In the case of scarf (angled) splices, slight increases in signal width variability were observed. This can be attributed to the geometric arrangement of the cords: due to the splice angle, the discontinuities at the cord terminations are staggered along the belt length, resulting in magnetic field variations that may be simultaneously detected across multiple measurement channels. As a result, the effective region of signal disturbance appears slightly extended compared to straight splices, where the terminations are aligned perpendicularly to the belt travel direction.

Nevertheless, the overall low interquartile ranges (IQRs) and standard deviations obtained across all splice types and measurement conditions confirm the high stability and reliability of the DiagBelt+ system’s signal acquisition process.

These findings highlight the robustness of the DiagBelt+ system in recording repeat and consistent magnetic signatures from belt splices under different operational settings. The results form a strong basis for further research focused on the automated classification of splice types and conditions, using signal analysis methods. Such capabilities would significantly enhance the reliability and efficiency of splice quality verification in industrial conveyor systems.

5. Conclusions

Currently, no diagnostic methods are available for the measurement and monitoring of splice geometry changes during conveyor belt operation. This represents a critical gap in industrial maintenance practices, where early detection of splice degradation could prevent costly system failures and production downtime.

This study introduces an innovative application of the DiagBelt+ magnetic diagnostic system, expanding its traditional role from damage localization to the non-invasive assessment of splice geometry and quality. By systematically analyzing the influence of key measurement parameters on the recorded signal’s stability, this research demonstrates that splice conditions can be reliably assessed without the need for belt disassembly or physical exposure.

The practical implications of the findings are significant. The demonstrated stability and repeatability of the recorded signals under different operational conditions suggest that the DiagBelt+ system could be used for routine quality verification of newly installed splices and for continuous monitoring of splice integrity during conveyor belt operation. Such an approach would provide end-users and service providers with a reliable, non-invasive tool for maintaining conveyor system reliability and minimizing the risk of unexpected failures.

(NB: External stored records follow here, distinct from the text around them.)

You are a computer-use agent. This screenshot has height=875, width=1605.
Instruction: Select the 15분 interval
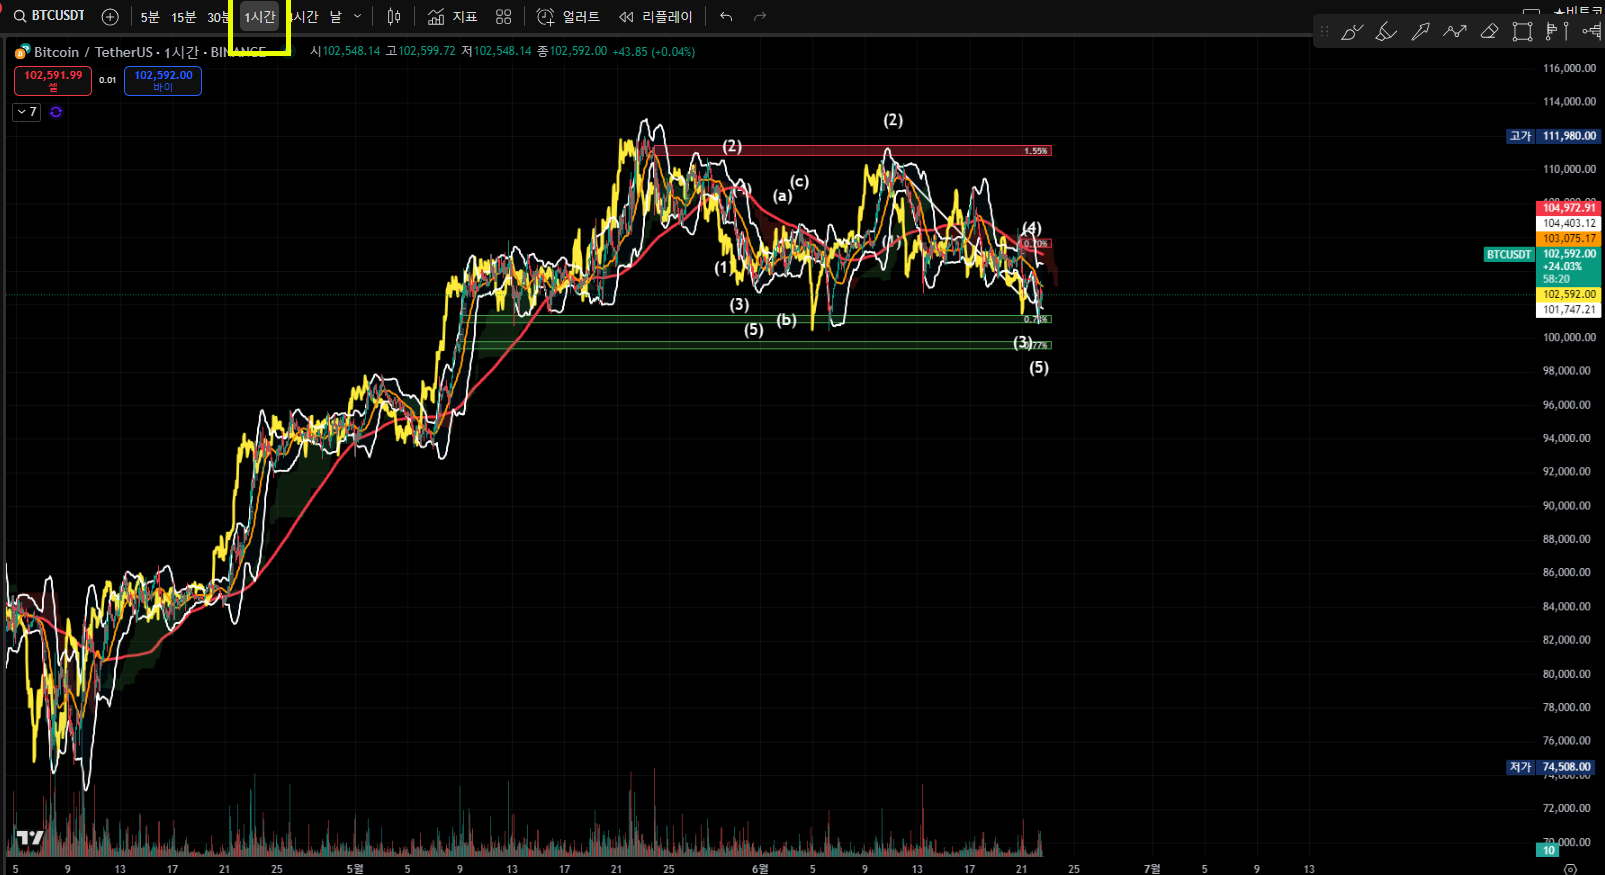pos(183,17)
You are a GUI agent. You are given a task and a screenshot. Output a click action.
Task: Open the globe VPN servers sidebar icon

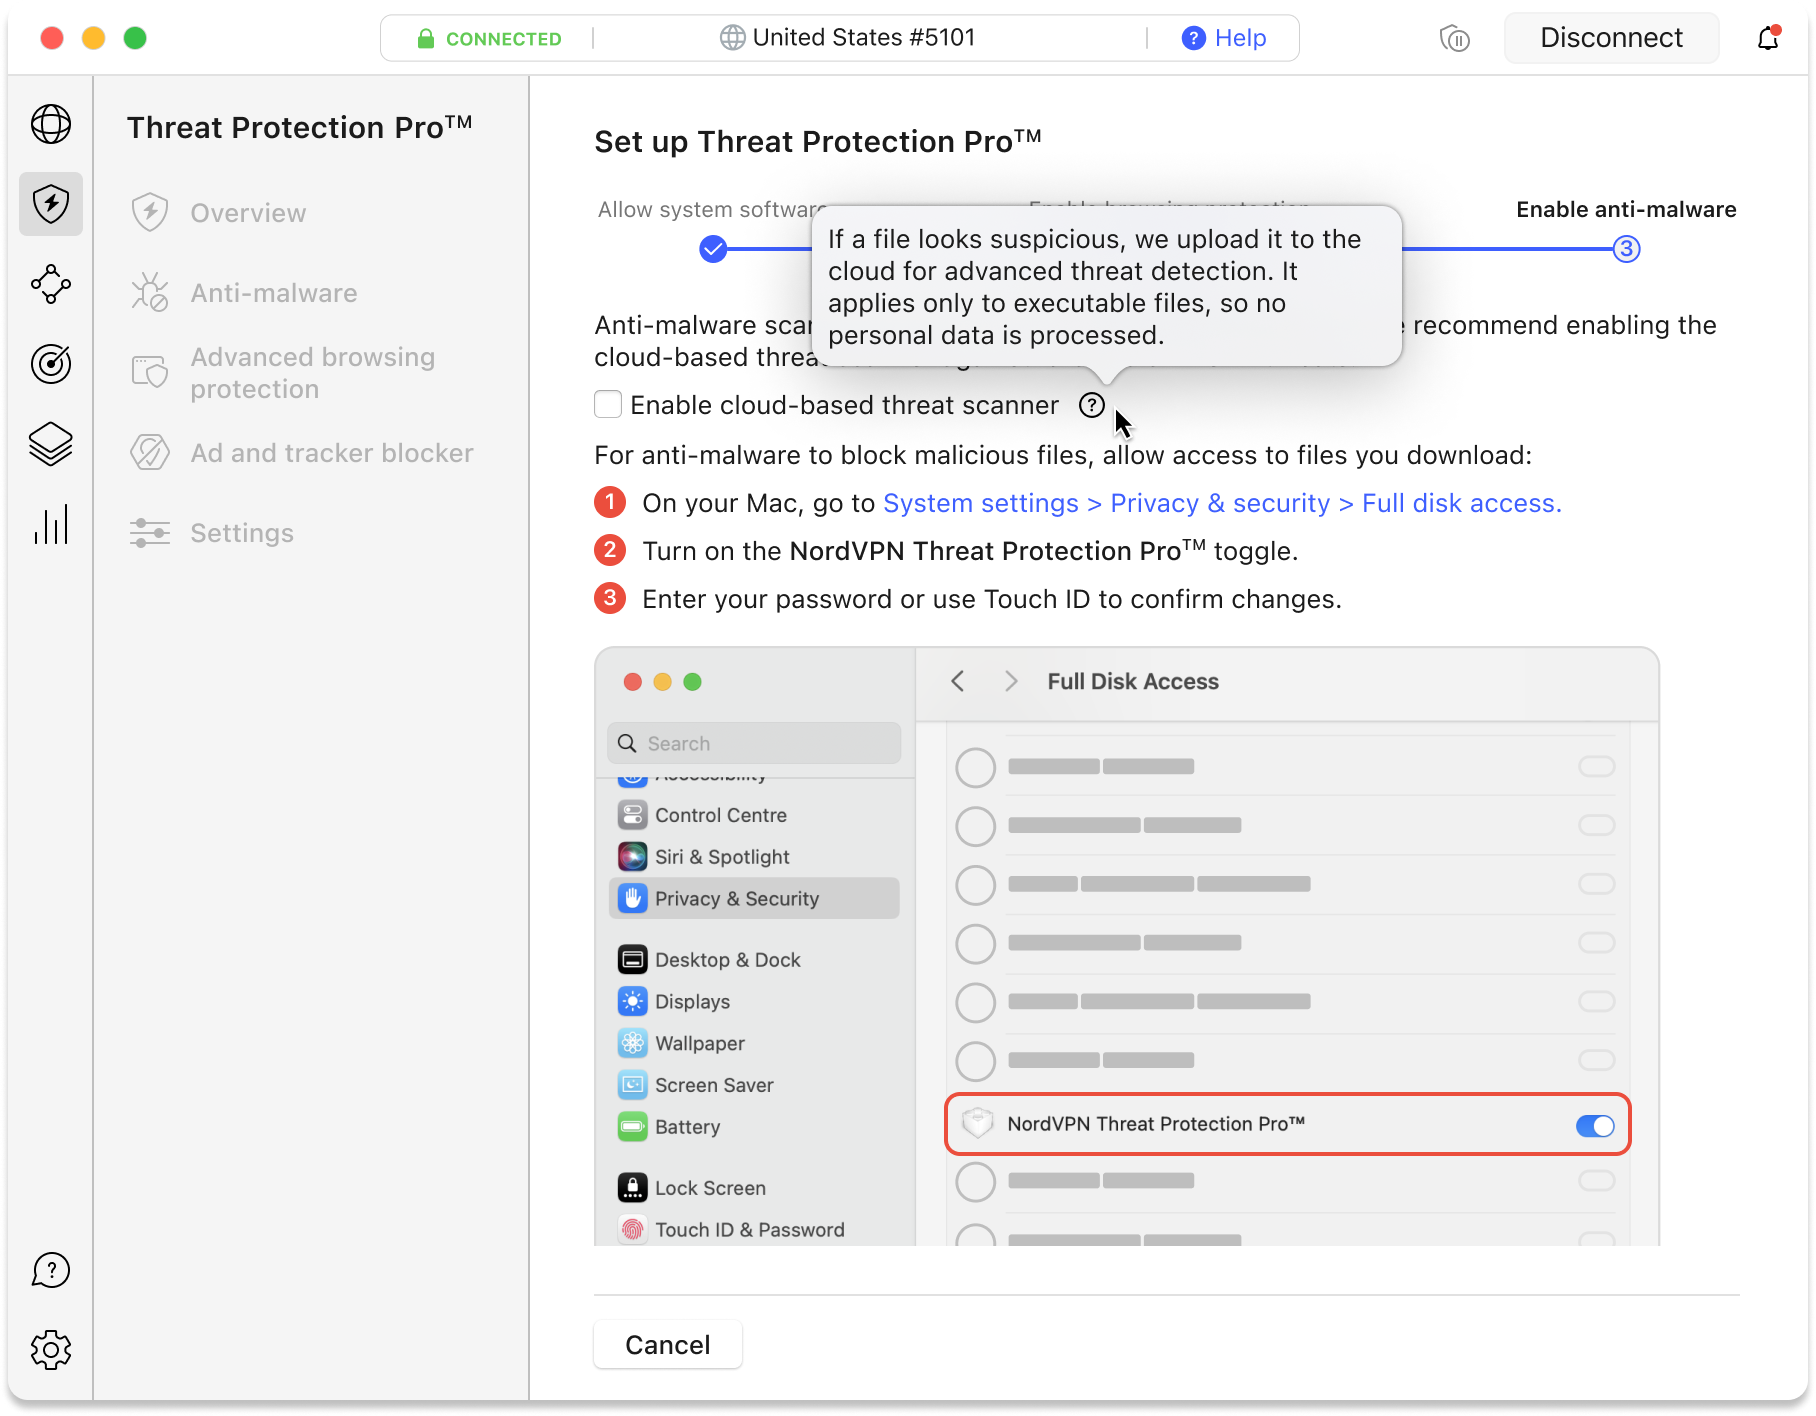(x=51, y=124)
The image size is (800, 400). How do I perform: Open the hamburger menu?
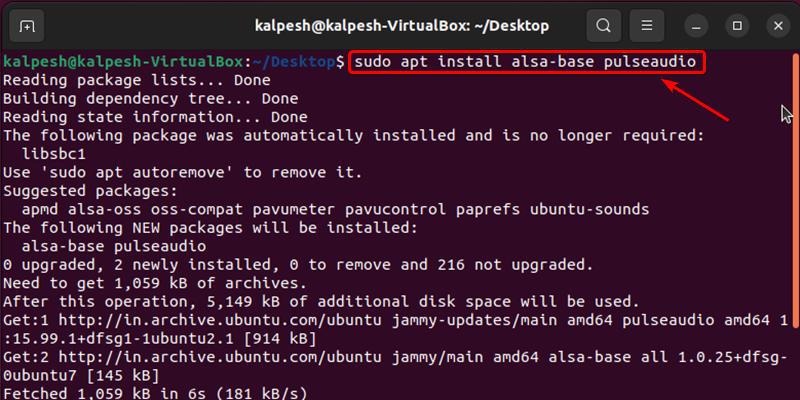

From an academic perspective, this research opens up new directions for the development of advanced diagnostic and classification algorithms capable of detecting not only standard damage but also subtle changes in splice geometry. In subsequent stages of the research, we plan to expand the experimental dataset by introducing controlled defects into splices and to develop machine learning models for automated assessment based on magnetic signal profiles.

Furthermore, by analyzing the repeatability of measurements and identifying the factors that can influence signal stability, this study provides important guidelines for optimizing measurement settings to avoid disturbances during data acquisition. Such optimization enhances the reliability of the collected data regarding splice dimensions and potential risks. Ultimately, it opens up the possibility of developing early-warning procedures and alarm systems for splice degradation based on real-time magnetic signal monitoring.